▶ **Set problem**: Reproduce all of the following lines word for word, leaving none out.

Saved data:
-*-*-

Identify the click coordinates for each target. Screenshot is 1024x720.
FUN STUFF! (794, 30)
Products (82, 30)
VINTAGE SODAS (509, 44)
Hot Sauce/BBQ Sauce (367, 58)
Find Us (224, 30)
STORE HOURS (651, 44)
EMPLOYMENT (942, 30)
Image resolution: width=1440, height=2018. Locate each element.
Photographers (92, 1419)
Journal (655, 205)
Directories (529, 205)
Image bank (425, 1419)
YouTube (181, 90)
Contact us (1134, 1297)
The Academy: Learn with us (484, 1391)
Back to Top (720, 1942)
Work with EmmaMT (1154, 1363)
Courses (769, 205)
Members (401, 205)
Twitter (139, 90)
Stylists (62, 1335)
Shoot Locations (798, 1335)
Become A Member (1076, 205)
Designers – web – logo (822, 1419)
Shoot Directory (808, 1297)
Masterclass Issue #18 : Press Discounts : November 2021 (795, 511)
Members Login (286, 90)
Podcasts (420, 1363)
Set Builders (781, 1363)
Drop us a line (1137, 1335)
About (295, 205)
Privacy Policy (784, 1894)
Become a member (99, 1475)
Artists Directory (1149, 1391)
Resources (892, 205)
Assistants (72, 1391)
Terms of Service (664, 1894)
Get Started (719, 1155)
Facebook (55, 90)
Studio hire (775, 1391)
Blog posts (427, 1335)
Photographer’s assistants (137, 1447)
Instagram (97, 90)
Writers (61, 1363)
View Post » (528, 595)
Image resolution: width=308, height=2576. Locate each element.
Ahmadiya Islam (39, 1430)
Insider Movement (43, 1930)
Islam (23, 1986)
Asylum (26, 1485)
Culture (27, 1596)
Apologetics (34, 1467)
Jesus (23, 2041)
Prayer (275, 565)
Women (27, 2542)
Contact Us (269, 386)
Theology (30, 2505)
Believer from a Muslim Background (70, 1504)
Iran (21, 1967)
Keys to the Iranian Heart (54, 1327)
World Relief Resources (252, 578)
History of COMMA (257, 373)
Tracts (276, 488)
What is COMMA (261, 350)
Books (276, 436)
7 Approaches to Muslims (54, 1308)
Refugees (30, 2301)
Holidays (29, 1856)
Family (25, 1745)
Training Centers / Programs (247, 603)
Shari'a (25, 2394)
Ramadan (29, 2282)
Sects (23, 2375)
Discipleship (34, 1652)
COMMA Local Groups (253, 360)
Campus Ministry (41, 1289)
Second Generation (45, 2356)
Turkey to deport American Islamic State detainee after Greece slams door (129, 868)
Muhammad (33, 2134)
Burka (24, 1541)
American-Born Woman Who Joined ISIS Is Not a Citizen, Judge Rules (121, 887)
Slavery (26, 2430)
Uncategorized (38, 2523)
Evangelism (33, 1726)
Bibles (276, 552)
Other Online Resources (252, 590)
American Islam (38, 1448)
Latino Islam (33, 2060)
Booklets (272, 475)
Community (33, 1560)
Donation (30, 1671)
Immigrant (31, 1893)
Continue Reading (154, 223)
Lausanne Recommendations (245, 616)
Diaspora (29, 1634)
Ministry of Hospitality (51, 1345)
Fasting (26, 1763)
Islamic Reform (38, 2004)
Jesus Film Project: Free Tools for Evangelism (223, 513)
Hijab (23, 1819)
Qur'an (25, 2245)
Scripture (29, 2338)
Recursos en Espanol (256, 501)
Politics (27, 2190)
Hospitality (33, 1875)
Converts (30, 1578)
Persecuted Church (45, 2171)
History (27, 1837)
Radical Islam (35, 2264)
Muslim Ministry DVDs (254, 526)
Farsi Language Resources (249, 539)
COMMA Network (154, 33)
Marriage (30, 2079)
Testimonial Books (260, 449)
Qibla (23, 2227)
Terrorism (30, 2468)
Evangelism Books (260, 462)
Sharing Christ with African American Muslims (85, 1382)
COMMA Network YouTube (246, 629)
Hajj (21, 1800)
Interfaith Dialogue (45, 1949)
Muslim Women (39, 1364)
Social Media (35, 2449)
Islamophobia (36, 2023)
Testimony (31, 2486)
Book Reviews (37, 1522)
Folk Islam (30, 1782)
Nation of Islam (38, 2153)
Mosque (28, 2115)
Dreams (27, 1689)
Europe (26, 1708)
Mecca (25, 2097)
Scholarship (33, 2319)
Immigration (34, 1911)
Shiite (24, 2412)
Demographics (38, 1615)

-*-*-

▶ **Result for this task**:
Identify the click coordinates for each target. Screenshot is 1024x720.
FUN STUFF! (794, 30)
Products (82, 30)
VINTAGE SODAS (509, 44)
Hot Sauce/BBQ Sauce (367, 58)
Find Us (224, 30)
STORE HOURS (651, 44)
EMPLOYMENT (942, 30)
Image resolution: width=1440, height=2018. Locate each element.
Photographers (92, 1419)
Journal (655, 205)
Directories (529, 205)
Image bank (425, 1419)
YouTube (181, 90)
Contact us (1134, 1297)
The Academy: Learn with us (484, 1391)
Back to Top (720, 1942)
Work with EmmaMT (1154, 1363)
Courses (769, 205)
Members (401, 205)
Twitter (139, 90)
Stylists (62, 1335)
Shoot Locations (798, 1335)
Become A Member (1076, 205)
Designers – web – logo (822, 1419)
Shoot Directory (808, 1297)
Masterclass Issue #18 : Press Discounts : November 2021 (795, 511)
Members Login (286, 90)
Podcasts (420, 1363)
Set Builders (781, 1363)
Drop us a line (1137, 1335)
About (295, 205)
Privacy Policy (784, 1894)
Become a member (99, 1475)
Artists Directory (1149, 1391)
Resources (892, 205)
Assistants (72, 1391)
Terms of Service (664, 1894)
Get Started (719, 1155)
Facebook (55, 90)
Studio hire (775, 1391)
Blog posts (427, 1335)
Photographer’s assistants (137, 1447)
Instagram (97, 90)
Writers (61, 1363)
View Post » (528, 595)
Image resolution: width=308, height=2576. Locate each element.
Ahmadiya Islam (39, 1430)
Insider Movement (43, 1930)
Islam (23, 1986)
Asylum (26, 1485)
Culture (27, 1596)
Apologetics (34, 1467)
Jesus (23, 2041)
Prayer (275, 565)
Women (27, 2542)
Contact Us (269, 386)
Theology (30, 2505)
Believer from a Muslim Background (70, 1504)
Iran (21, 1967)
Keys to the Iranian Heart (54, 1327)
World Relief Resources (252, 578)
History of COMMA (257, 373)
Tracts (276, 488)
What is COMMA (261, 350)
Books (276, 436)
7 Approaches to Muslims (54, 1308)
Refugees (30, 2301)
Holidays (29, 1856)
Family (25, 1745)
Training Centers / Programs (247, 603)
Shari'a (25, 2394)
Ramadan (29, 2282)
Sects (23, 2375)
Discipleship (34, 1652)
COMMA Local Groups (253, 360)
Campus Ministry (41, 1289)
Second Generation (45, 2356)
Turkey to deport American Islamic State detainee after Greece slams door (129, 868)
Muhammad (33, 2134)
Burka (24, 1541)
American-Born Woman Who Joined ISIS Is Not a Citizen, Judge Rules (121, 887)
Slavery (26, 2430)
Uncategorized (38, 2523)
Evangelism (33, 1726)
Bibles (276, 552)
Other Online Resources (252, 590)
American Islam (38, 1448)
Latino Islam (33, 2060)
Booklets (272, 475)
Community (33, 1560)
Donation (30, 1671)
Immigrant (31, 1893)
Continue Reading (154, 223)
Lausanne Recommendations (245, 616)
Diaspora (29, 1634)
Ministry of Hospitality (51, 1345)
Fasting (26, 1763)
Islamic Reform (38, 2004)
Jesus Film Project: Free Tools for Evangelism (223, 513)
Hijab (23, 1819)
Qur'an (25, 2245)
Scripture (29, 2338)
Recursos en Espanol (256, 501)
Politics (27, 2190)
Hospitality (33, 1875)
Converts (30, 1578)
Persecuted Church (45, 2171)
History (27, 1837)
Radical Islam (35, 2264)
Muslim Ministry DVDs (254, 526)
Farsi Language Resources (249, 539)
COMMA Network (154, 33)
Marriage (30, 2079)
Testimonial Books (260, 449)
Qibla (23, 2227)
Terrorism (30, 2468)
Evangelism Books (260, 462)
Sharing Christ with African American Muslims (85, 1382)
COMMA Network YouTube (246, 629)
Hajj (21, 1800)
Interfaith Dialogue (45, 1949)
Muslim Women (39, 1364)
Social Media (35, 2449)
Islamophobia (36, 2023)
Testimony (31, 2486)
Book Reviews (37, 1522)
Folk Islam (30, 1782)
Nation of Islam (38, 2153)
Mosque (28, 2115)
Dreams (27, 1689)
Europe (26, 1708)
Mecca (25, 2097)
Scholarship (33, 2319)
Immigration (34, 1911)
Shiite (24, 2412)
Demographics (38, 1615)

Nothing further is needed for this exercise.